= REQUEST =
Rewrite these rows with every "screenshot" swapped for "image" and everything else unchanged. Omit the pictures.

= PROVIDED RECORDS =
⁂

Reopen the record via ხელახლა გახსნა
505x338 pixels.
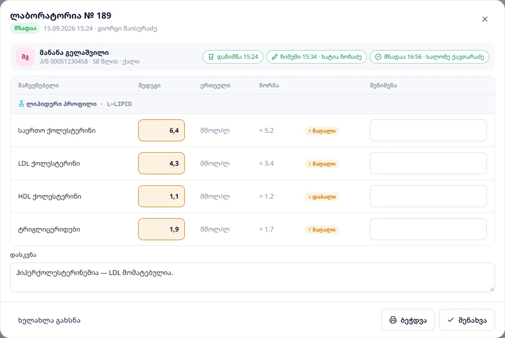click(x=49, y=320)
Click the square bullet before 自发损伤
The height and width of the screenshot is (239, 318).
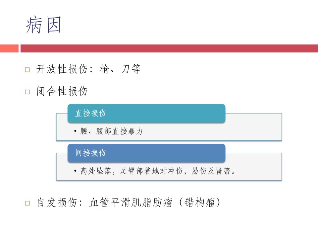tap(27, 203)
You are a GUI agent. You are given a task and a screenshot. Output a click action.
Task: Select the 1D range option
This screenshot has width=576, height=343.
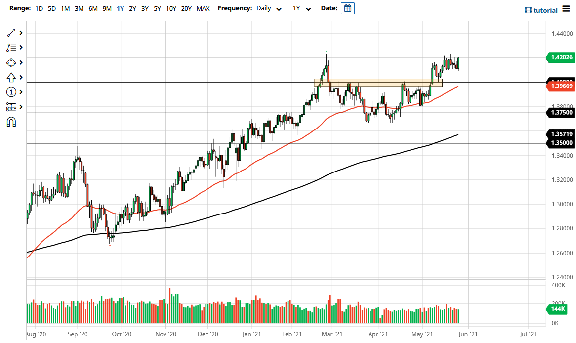coord(38,8)
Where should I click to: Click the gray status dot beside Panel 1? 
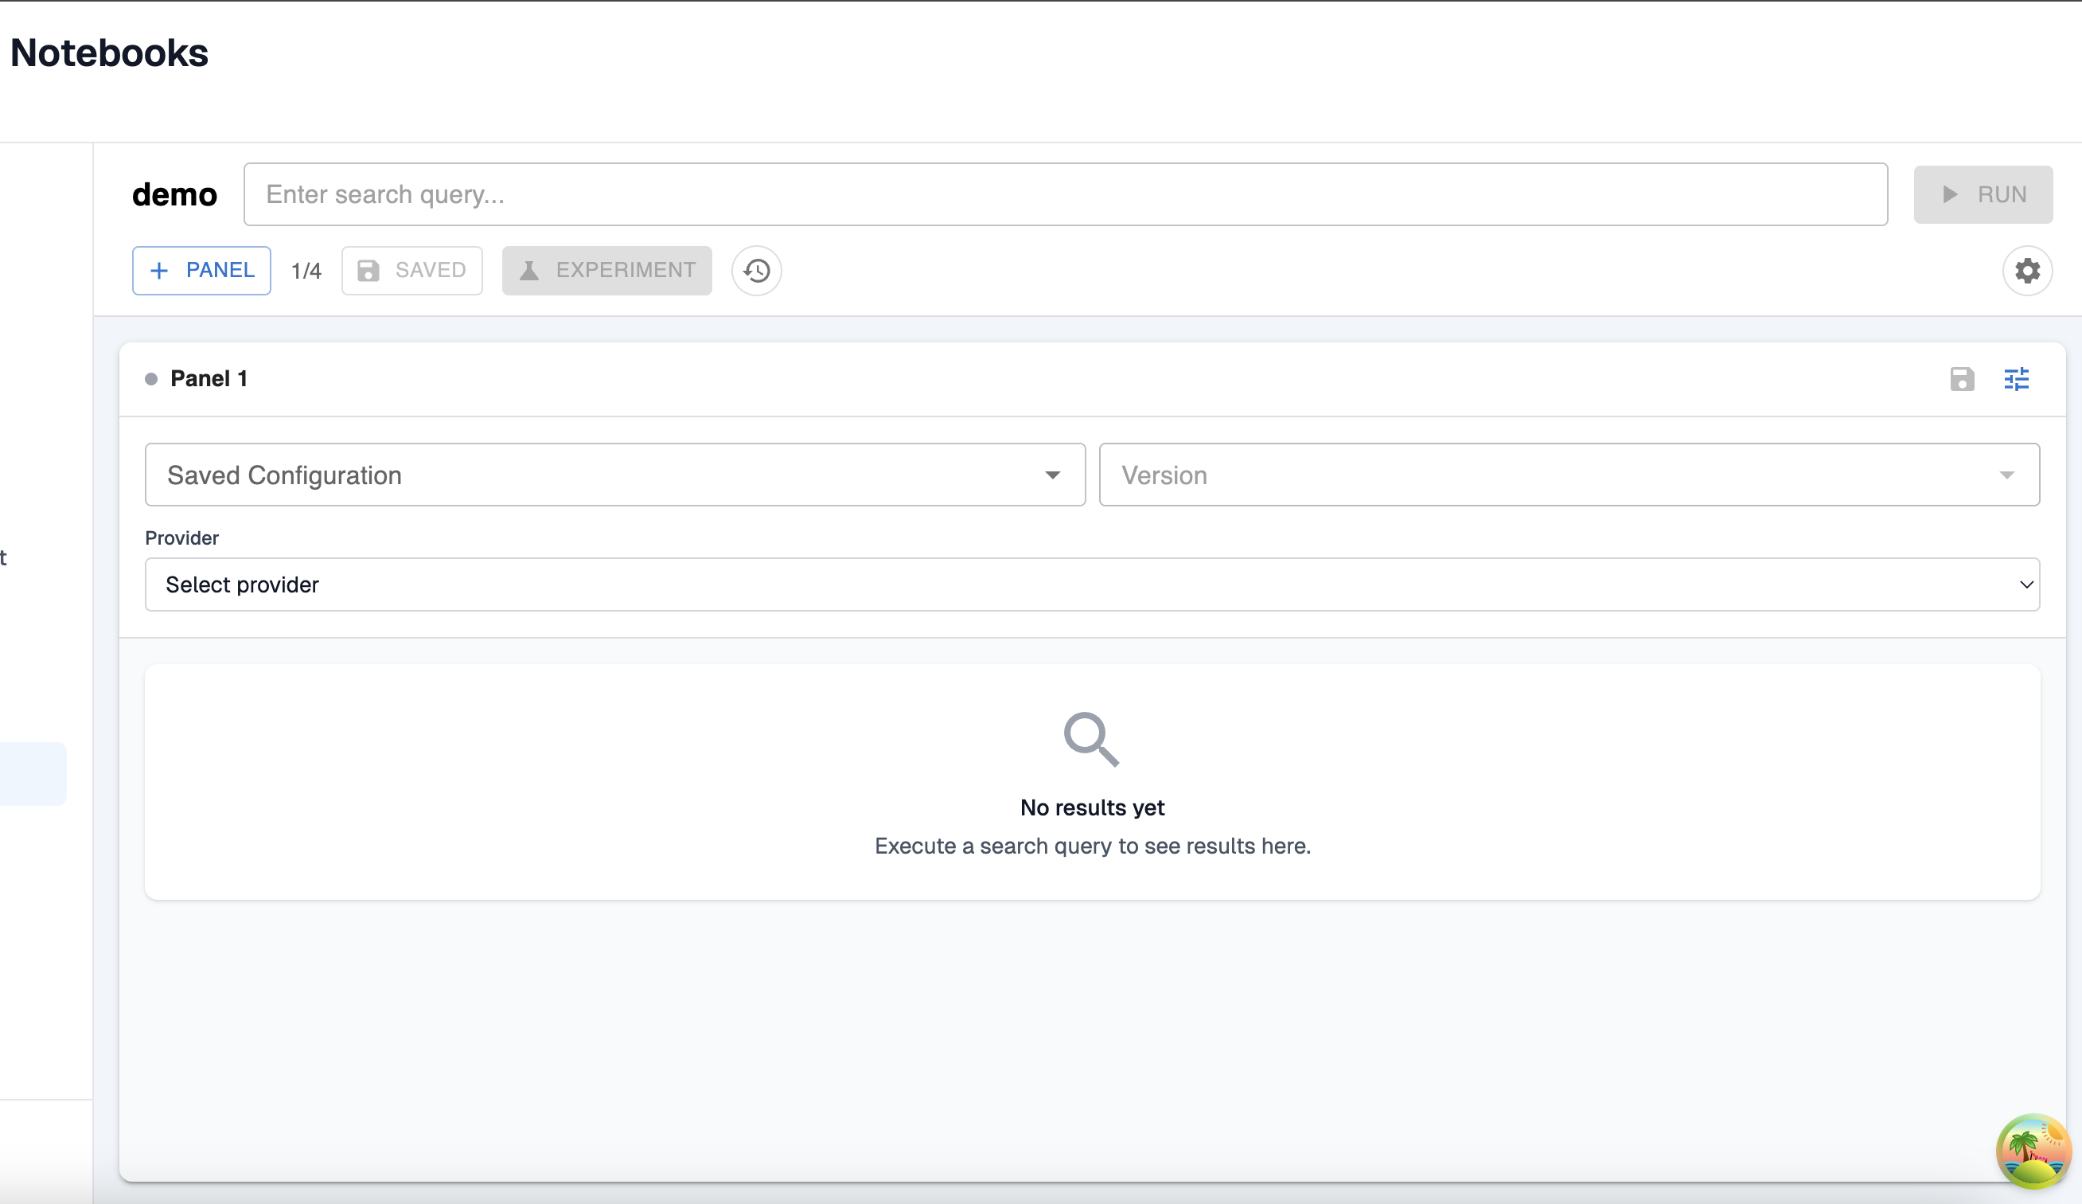click(x=151, y=379)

⁂

= OUTPUT OF THE TASK =
Reopen the record via ხელახლა გახსნა
505x338 pixels.
click(x=49, y=320)
Click the square bullet before 自发损伤
The height and width of the image is (239, 318).
tap(27, 203)
You are a GUI agent. You are given a task and a image. Output a click action.
Task: Select the 1D range option
This image has width=576, height=343.
coord(38,8)
Where should I click to: Click the gray status dot beside Panel 1? 
click(x=151, y=379)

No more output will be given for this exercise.